## YOUR INSTRUCTIONS:
Show all lines of the listing that contain the word "label".

## DATA RECORDS:
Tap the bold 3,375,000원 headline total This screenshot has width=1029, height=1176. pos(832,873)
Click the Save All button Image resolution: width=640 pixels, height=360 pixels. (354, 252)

==

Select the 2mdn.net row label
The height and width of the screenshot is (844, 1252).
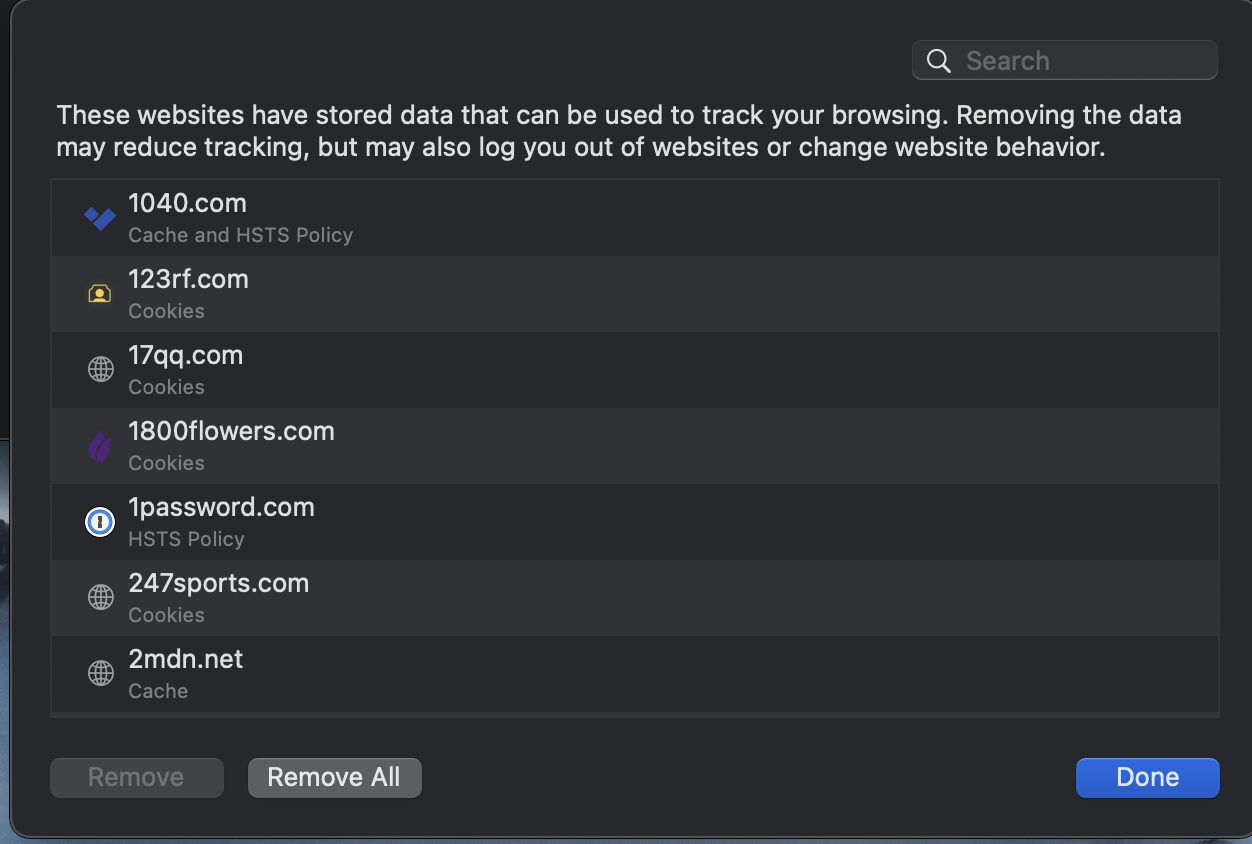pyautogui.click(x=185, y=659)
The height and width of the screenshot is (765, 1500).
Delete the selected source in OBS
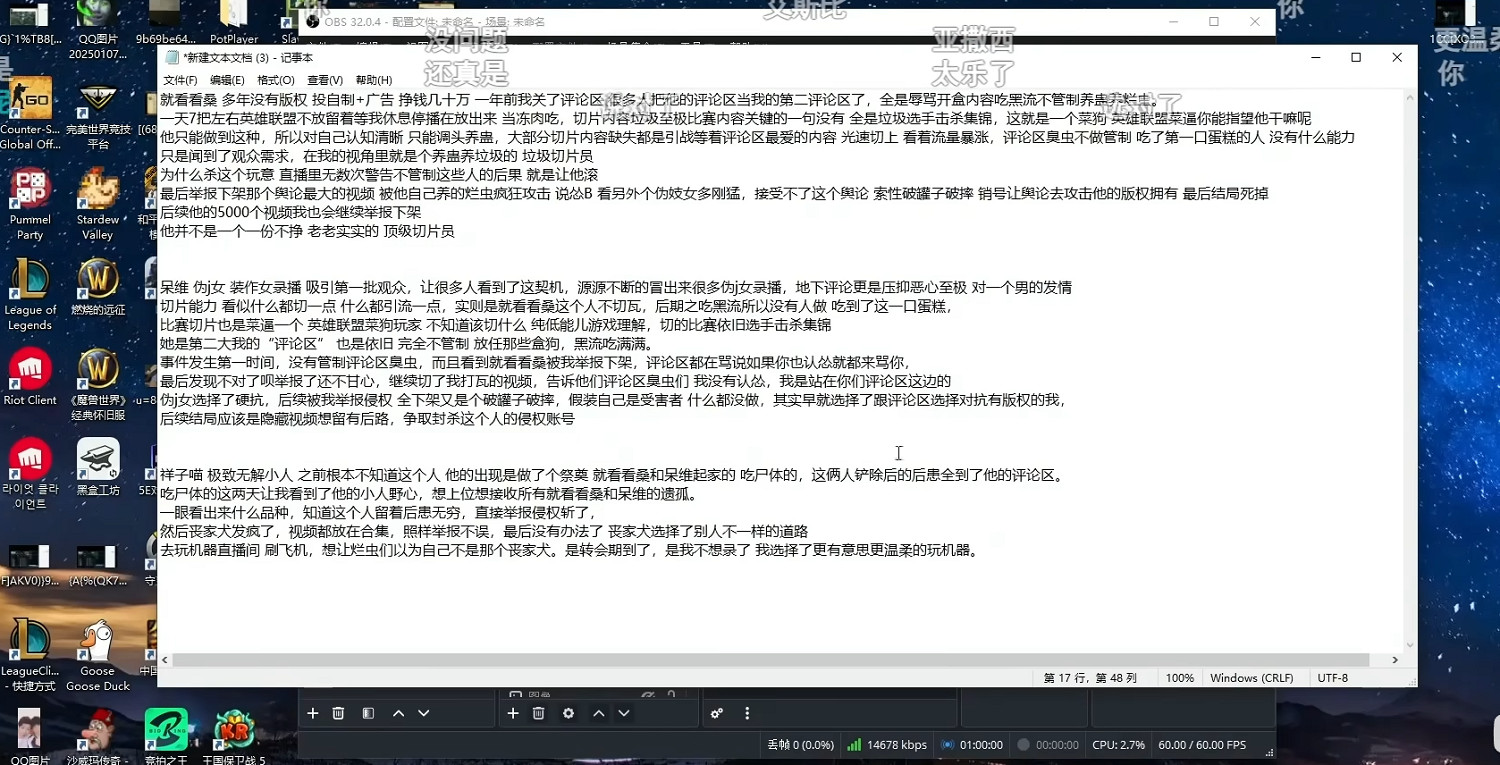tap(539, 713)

...

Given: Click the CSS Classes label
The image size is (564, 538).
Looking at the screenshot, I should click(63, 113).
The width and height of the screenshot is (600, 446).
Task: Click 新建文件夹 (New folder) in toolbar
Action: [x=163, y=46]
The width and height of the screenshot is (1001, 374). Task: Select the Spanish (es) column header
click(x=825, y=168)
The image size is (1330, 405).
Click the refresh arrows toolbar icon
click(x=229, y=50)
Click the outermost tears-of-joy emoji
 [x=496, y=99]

## RESPONSE:
Select the 2mdn.net row label
Given: Click the CSS Classes label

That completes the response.